Who's skipping Haswell-e and Broadwell-e?

Page 7 - Seeking answers? Join the AnandTech community: where nearly half-a-million members share solutions and discuss the latest tech.

biostud

Lifer
Feb 27, 2003
20,231
7,356
136
Similar here, the difference is quite significant, I could almost buy another 4790 for the difference in prices. The point is the prices are practically as far apart as they have always been between HEDT and regular i7 due to RAM prices which negates how much cheaper 5820K is compared to both 3930K and 4930K. People only look at the CPU prices and think they are similar in price while in fact they as similar as they have been since 3930k.
It's like saying 970 and 980 are the same price because what is 200$....
ps. cheapest 4790K in here 1325 cheapest 5820K 1515, probably due to volume. Almost 15% price difference for the CPU. MSRP isn't everything.
Prices in PLN

The largest difference is Motherboard price. Personally I think the price difference is pretty small, when you consider total system cost. But that's a glass half empty/half full discussion. :p
 

Lepton87

Platinum Member
Jul 28, 2009
2,544
9
81
The difference in the price of the entire platform is still significant, but you get so much more for making that leap though.

Honestly If I didn't OC and didn't have so many hard drives I would go for 4790K, the difference in stock frequency is quite significant, I still value ST performance much more than MT.
 

escrow4

Diamond Member
Feb 4, 2013
3,339
122
106
I suspect the 5930K is higher binned - there is a 200MHz gap between it and the 5820K. It looks to me like the 5820K is the reject chip actually.
 

Makaveli

Diamond Member
Feb 8, 2002
5,026
1,624
136
I suspect the 5930K is higher binned - there is a 200MHz gap between it and the 5820K. It looks to me like the 5820K is the reject chip actually.

All of these are Xeon rejects.

Including the $1000 5960x chip.
 
Last edited:

UaVaj

Golden Member
Nov 16, 2012
1,546
0
76
speaking of rejected chip.



chip making is far from perfect.

from the fastest haswell i7 to the slowest haswell celeron. all starts out as the same cpu given the same family. each and every chip is binned - for core, for cache, for igpu, for hyper threading, for speed, for temp.
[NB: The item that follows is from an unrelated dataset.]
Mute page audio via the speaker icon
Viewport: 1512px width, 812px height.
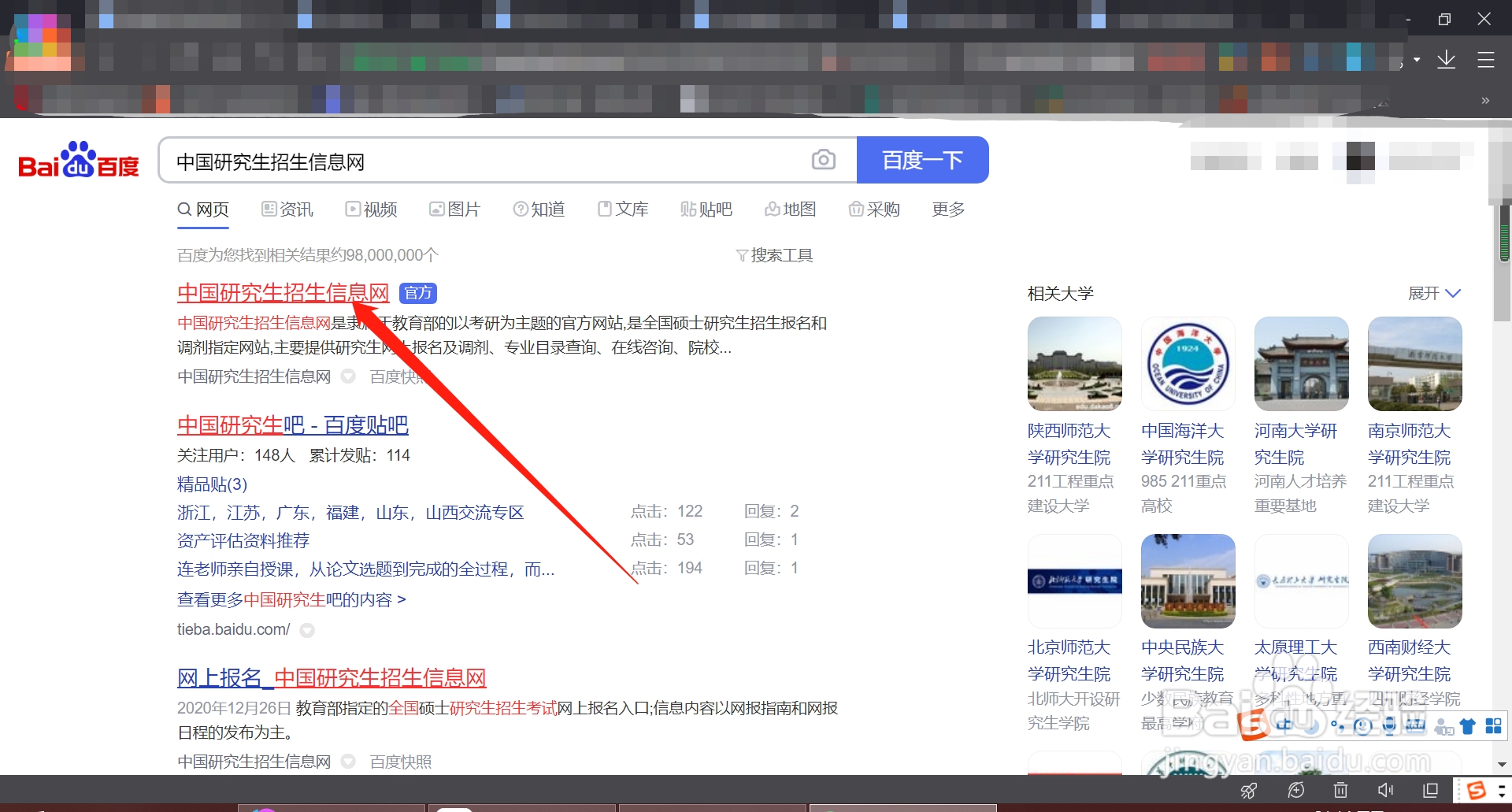point(1386,790)
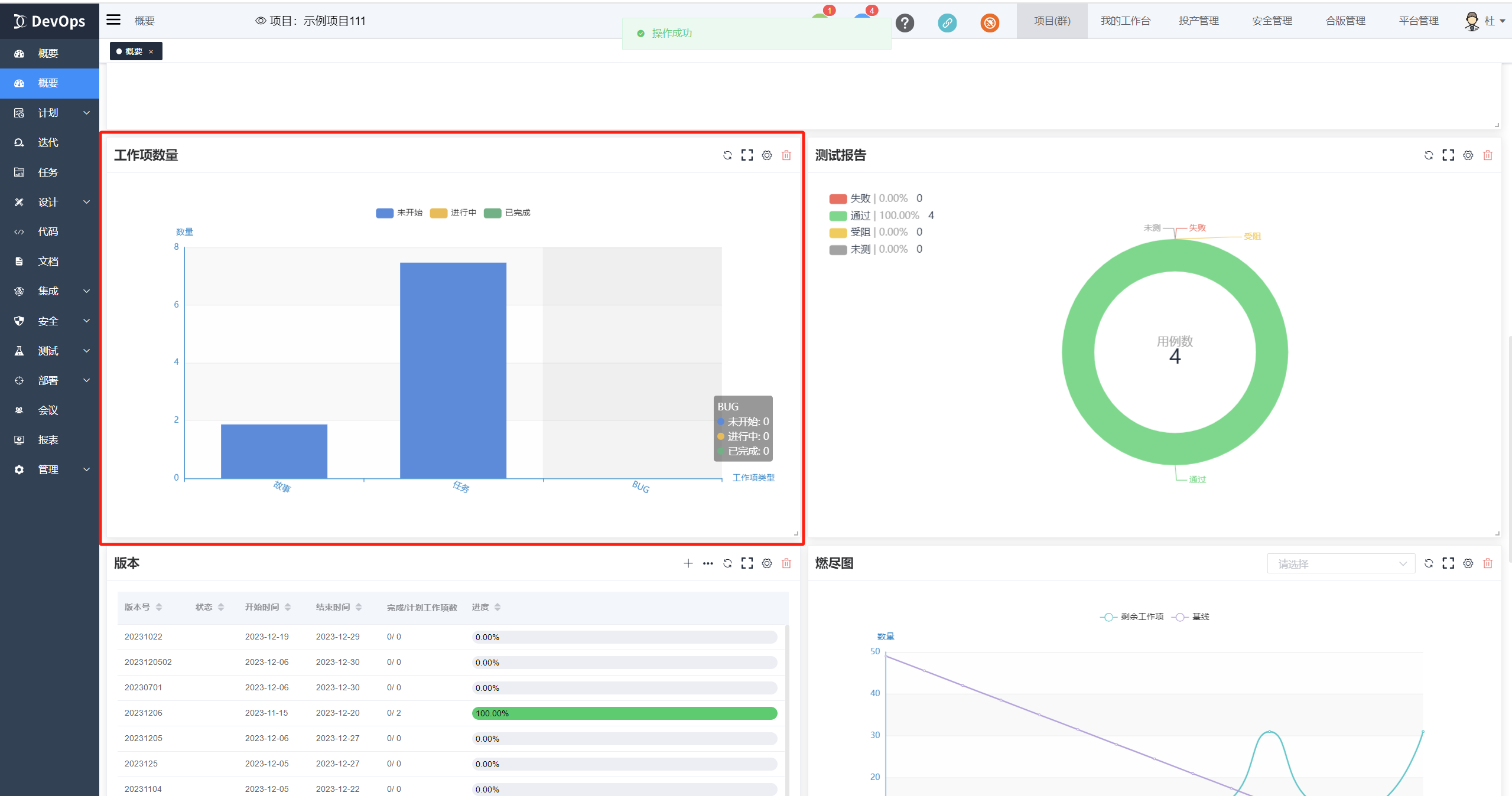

so unless you own the fastest chip in its family. you have rejected chip.
 
Last edited:

njdevilsfan87

Platinum Member
Apr 19, 2007
2,349
270
126
All of these are Xeon rejects.

Including the $1000 5960x chip.

I'm not even sure how Intel determines Xeon rejects when all of these chips clock beyond 4ghz with very little effort, and Xeons are clocked much lower than desktop parts. Outside of disabling some cores and sending out a lower core part, the 5960X has no cores that can be disabled on die and still be an 8 core. The higher core Haswell Xeons are different dies.
 
Last edited:

Makaveli

Diamond Member
Feb 8, 2002
5,026
1,624
136
I'm not even sure how Intel determines Xeon rejects when all of these chips clock beyond 4ghz with very little effort, and Xeons are clocked much lower than desktop parts. Outside of disabling some cores and sending out a lower core part, the 5960X has no cores that can be disabled on die and still be an 8 core. The higher core Haswell Xeons are different dies.

I would love to know also but only someone that is inside can shed light on how it works.
 

IEC

Elite Member
Super Moderator
Jun 10, 2004
14,608
6,094
136
I've looked at Haswell-e and even with a multi GPU (290 CrossfireX) setup the % gains would not be a good value for the money spent (vs my current i5-3570k/Z77). Plus, I don't really have any FPS issues on anything I play, when I have time to play...

I'm actually shopping for a new monitor instead of going Haswell-e. Maybe a Qnix 320QHD with DisplayPort.